The problem — Among the lines below, a stretch begins at the one with "Where should I" and ends at the one with "Click the Update". Repeat that stretch exactly, ends included.

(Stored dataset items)
=====
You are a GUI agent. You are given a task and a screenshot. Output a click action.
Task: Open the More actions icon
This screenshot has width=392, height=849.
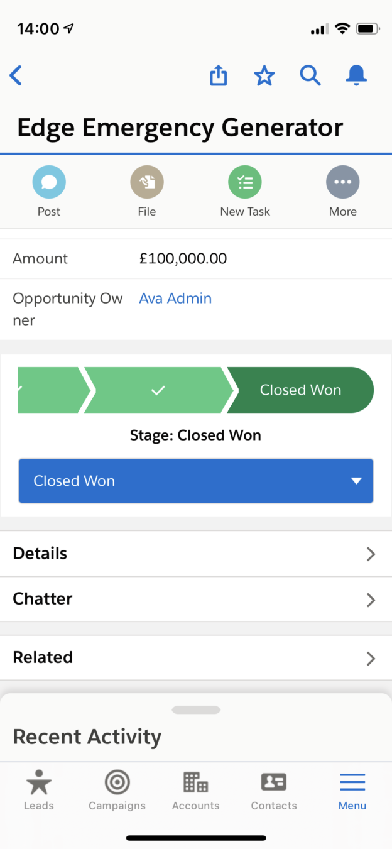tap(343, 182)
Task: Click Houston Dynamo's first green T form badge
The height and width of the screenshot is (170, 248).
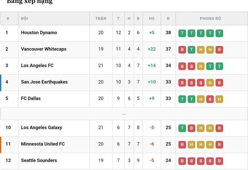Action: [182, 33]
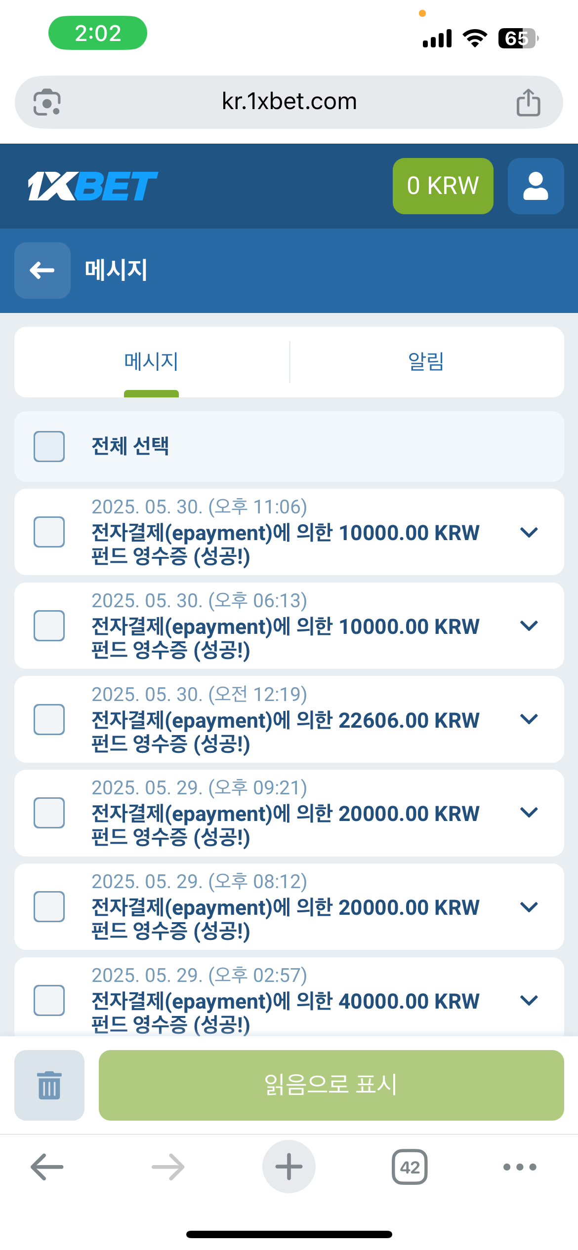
=====
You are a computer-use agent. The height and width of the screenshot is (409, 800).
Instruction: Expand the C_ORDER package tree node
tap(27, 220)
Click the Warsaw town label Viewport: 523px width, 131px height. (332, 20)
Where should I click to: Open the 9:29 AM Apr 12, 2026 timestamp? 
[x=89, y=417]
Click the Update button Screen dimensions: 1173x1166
=====
Task solution —
Where should I click to: Open the 9:29 AM Apr 12, 2026 timestamp? 
[x=89, y=417]
Click the Update button Screen dimensions: 1173x1166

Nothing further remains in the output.